香椎駅前のマンションに戻るとノートパソコンを立ち上げ、日経平均が50000円を超え、ニューヨーク・ダウも50000ドルを超えたあたり、という平凡な経済指標を見てドル円が一ドル50円という、ごく当たり前の数値に流太郎は(´▽`) ホッ、としたのだ。
貨幣は、あるのか、ないのか分からない地下世界。神官ロギンソンが導く異常な世界は今も流太郎の頭の中で夢よりも鮮明に記憶されている。地上世界は中東は平和でトルコリラは2円という、これまた円高の力を見せている。
21世紀初頭よりも更に円高、第三次世界大戦もなく、在日米軍はグアムに移動して久しい。福岡市の人口は210万人となり、名古屋を抜いた。新しい経済圏を期待しての関西からの人口流入も増大している。
 世界一の謎の観光スポットである愛高山は今も東区の上空に浮かんでいる。愛高山は実は巨大なUFOで、あるのだが。

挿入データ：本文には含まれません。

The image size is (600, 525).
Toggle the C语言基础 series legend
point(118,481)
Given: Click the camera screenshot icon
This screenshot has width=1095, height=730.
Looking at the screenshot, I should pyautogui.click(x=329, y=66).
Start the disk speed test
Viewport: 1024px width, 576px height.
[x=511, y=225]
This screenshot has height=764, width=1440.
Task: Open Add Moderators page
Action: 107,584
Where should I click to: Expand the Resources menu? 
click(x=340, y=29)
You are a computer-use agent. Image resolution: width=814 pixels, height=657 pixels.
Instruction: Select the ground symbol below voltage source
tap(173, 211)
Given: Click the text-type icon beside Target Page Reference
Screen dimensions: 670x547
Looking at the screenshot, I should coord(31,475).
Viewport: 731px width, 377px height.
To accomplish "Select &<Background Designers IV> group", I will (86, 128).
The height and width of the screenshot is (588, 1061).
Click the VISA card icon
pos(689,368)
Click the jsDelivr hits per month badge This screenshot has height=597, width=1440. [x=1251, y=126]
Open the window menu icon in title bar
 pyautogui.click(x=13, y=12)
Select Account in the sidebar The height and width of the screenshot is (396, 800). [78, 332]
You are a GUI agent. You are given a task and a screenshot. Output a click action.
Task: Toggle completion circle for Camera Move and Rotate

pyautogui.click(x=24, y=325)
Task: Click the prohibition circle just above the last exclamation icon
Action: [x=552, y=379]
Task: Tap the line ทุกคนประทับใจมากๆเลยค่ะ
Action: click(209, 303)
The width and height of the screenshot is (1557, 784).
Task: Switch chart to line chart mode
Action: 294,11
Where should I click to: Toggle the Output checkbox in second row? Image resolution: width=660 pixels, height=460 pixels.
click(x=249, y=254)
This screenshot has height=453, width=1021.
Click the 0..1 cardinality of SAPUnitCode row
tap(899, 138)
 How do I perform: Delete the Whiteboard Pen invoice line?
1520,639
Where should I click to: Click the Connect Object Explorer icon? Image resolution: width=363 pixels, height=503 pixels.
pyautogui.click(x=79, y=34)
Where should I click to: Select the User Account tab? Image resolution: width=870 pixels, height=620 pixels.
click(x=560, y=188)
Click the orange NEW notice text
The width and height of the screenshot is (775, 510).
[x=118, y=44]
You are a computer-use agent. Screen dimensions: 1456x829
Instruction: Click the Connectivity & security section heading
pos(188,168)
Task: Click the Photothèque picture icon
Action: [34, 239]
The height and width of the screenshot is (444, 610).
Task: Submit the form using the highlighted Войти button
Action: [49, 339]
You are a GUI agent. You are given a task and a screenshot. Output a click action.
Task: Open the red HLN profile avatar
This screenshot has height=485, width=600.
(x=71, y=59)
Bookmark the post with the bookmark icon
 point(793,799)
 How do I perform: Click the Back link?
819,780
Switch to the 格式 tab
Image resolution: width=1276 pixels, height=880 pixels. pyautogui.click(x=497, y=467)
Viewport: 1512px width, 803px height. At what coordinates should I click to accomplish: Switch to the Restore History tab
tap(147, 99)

 女子大生の白岬・丸実はアイランドシティの大学に通っているが、実家は宗像市の田舎にある。それで香椎駅前のマンションに一人暮らしを始めたのだが、たいていの女子大生と同じくスマートフォンからネットを閲覧するのが好きで、その引っ越したマンションはIOTに対応する設備があり、設定一つで色々なものを動かすことが可能だった。
丸実は玄関のカギを無くして、自分の部屋に入れなくなり香椎駅前のシティホテルで一晩を過ごした事も、あった。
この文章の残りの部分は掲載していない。